At Friday's City Club luncheon, guest speaker Fred Hansen—general manager of TriMet—made a big announcement: In January, he plans to ask TriMet's board of directors to limit Fareless Square's hours.
In a speech focused on safety and security issues on TriMet—largely in response to the early November beating of Laurie Chilcote, whom a suspected gang member knocked out with a baseball bat at a Gresham MAX stop—Hansen argued that downtown's Fareless Square "provides a free ride for panhandlers, who go back and forth [on transit] between downtown and Lloyd Center, and drug dealers and rowdy gangs of young people, homeless people, and drunks who are using the train as a shelter and place to do their business.
"This type of undesirable behavior—that intimidates our riders and leads to crime—is being subsidized by regular TriMet riders," Hansen added.
TriMet's seven-member board, appointed by the governor, meets on January 23. At that meeting, Hansen plans to ask the board to cut back Fareless Square's hours, cutting the fare-free hours downtown and at Lloyd Center from 24 hours a day to 7 am to 7 pm. And after the board considers limiting Fareless Square's hours, Hansen will launch a public process to determine Fareless Square's ultimate fate.
"It's a broader discussion," says TriMet spokesperson Mary Fetsch. "Fareless Square's been around for 31 years. It's an icon in the community. But it's also something that impacts the business community—you have to have a conversation" before ditching the fare-free concept altogether or making other changes.
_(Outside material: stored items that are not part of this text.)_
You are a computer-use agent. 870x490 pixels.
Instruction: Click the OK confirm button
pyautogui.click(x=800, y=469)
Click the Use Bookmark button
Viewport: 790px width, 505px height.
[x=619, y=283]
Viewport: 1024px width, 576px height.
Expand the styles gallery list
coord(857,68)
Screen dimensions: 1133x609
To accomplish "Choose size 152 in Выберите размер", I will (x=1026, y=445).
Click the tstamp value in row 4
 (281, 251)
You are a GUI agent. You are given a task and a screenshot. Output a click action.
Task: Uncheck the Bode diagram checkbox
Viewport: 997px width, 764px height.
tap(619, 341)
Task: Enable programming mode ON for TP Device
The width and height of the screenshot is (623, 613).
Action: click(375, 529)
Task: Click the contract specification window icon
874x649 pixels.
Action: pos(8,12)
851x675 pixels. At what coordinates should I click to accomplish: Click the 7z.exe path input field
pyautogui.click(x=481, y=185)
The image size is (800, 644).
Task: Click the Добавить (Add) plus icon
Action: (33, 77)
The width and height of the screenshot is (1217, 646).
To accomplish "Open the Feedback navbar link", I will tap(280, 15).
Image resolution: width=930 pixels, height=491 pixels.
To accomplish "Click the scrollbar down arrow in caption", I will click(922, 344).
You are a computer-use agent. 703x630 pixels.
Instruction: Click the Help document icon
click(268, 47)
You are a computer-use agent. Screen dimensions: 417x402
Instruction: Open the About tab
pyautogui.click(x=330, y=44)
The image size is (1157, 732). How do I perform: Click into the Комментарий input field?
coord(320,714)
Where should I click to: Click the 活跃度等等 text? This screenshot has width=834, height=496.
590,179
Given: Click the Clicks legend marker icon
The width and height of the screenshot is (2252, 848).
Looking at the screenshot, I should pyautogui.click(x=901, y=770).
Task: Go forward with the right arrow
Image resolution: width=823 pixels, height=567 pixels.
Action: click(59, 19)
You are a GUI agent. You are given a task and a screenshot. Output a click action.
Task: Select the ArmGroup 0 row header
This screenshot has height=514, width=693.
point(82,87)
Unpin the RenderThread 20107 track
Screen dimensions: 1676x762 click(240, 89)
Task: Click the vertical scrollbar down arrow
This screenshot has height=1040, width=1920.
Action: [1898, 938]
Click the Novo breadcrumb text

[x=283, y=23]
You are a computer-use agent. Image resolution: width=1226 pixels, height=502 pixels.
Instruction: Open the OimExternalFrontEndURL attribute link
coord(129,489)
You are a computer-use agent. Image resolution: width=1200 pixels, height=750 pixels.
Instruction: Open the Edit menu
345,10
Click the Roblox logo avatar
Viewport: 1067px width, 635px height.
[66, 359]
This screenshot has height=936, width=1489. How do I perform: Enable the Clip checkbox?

Indeed, a pay-per-ride system gives transit operators and security an easy way to kick off someone who's being obnoxious and hasn't paid. But is TriMet jumping the gun, and limiting Fareless Square before thoroughly discussing the issue?
Portland has examined the opposite scenario—eliminating fares system-wide—in the past, at former Mayor Vera Katz's behest. That study, done in 1998, looked at three cities—Denver, Austin, and Mercer County, New Jersey—who tried going fareless, and concluded that safety problems increased when those transit systems were free.
But TriMet's evidence about its own fareless system is largely anecdotal, and doesn't make a clear case that limiting or eliminating Fareless Square will make the system safer.
For starters, Fareless Square is used by a wide variety of people—not just panhandlers, drunks, and gangs—who would be impacted by new fares.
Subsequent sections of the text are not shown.